A shortage of available ambulance crews led to a 75 minute delay before the mother was safely handed over to maternity staff at the Queen’s Medical Centre, part of Nottingham University Hospitals Trust, which was four miles from her home.

Ms Connor said while the paramedics attended to the mother, the unborn baby was effectively ignored. She also said the experience of the baby “appears to have been overlooked in the trust’s subsequent investigation report, which refers several times to how reassuring [the mother’s] clinical condition was, and was repeated in evidence by the paramedic witnesses. This is a clear training issue, and may well apply nationally.”

The ambulance trust said several changes had been made to the way pregnant women were attended to. These include:

  • two midwives hired to advise staff at the emergency operations centre, the clinical assessment team, patients and ambulance crews;
  • new midwife led training for 999 staff to help them triage calls accurately; and
  • working with the East Midlands Strategic Clinical Network on the potential for a “network based approach to maternity care”.
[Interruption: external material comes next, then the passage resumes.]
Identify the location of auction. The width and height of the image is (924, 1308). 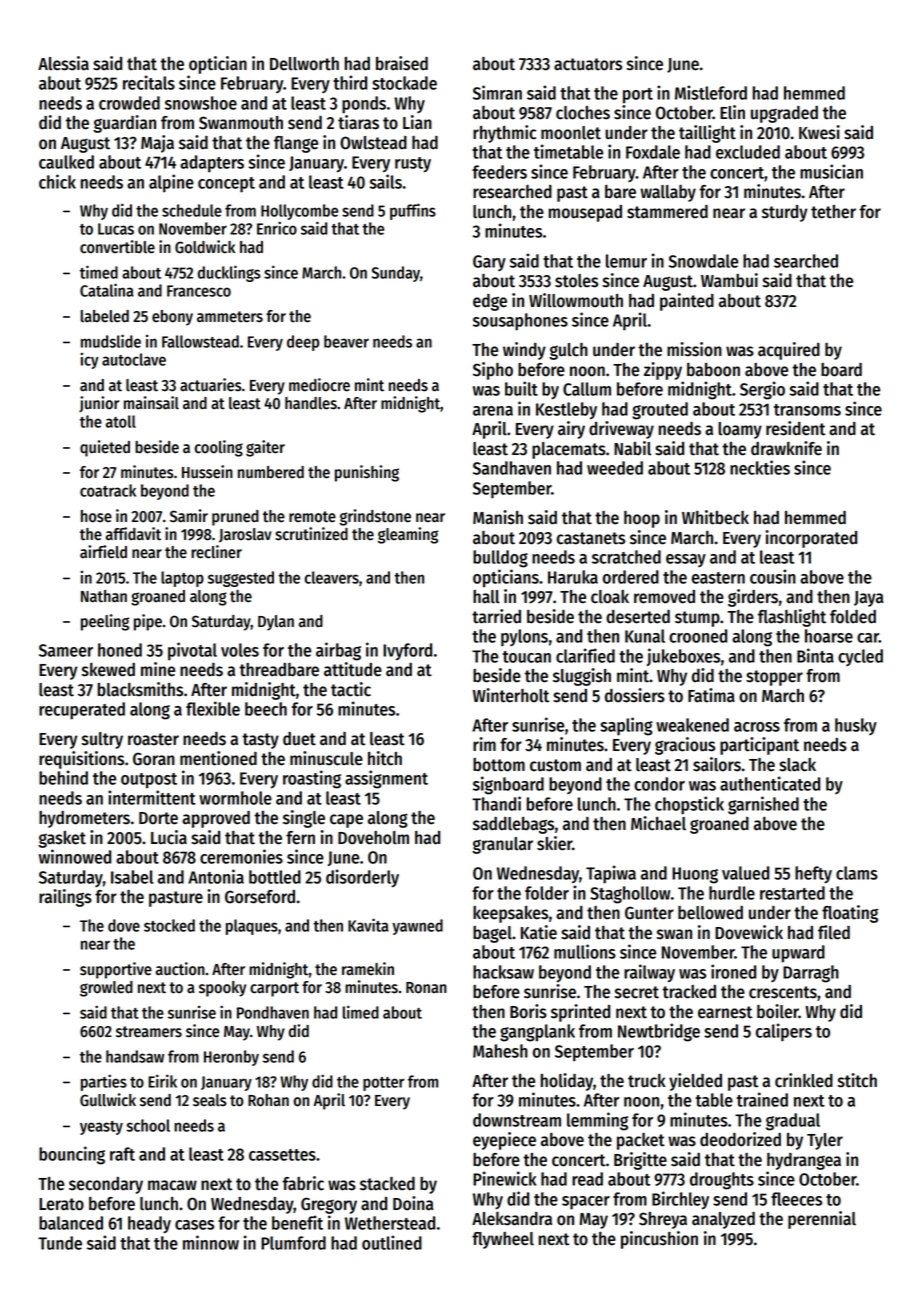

However, the trust said a substantial issue that had not been resolved was delays to ambulance crews from the handover of patients to hospitals.

“This is a health and social care wide issue which needs all organisations to play their part to bring about improvements,” the trust spokeswoman said.

The trust also said it would not be treating unborn babies as second patients. The spokeswoman said: “It is not feasible for a paramedic or ambulance crew member to monitor an unborn child in a pre-hospital setting.”

Instead paramedics are instructed to focus on recognising “time critical emergencies in obstetric and emergency care” and getting pregnant women to hospital as fast as is feasible.

Health Education England said it was not its role to examine the “curricula, skill requirements and competency framework of the paramedic workforce” including additional training for unborn babies.

The College of Paramedics, which oversees the curriculum, was unavailable for comment.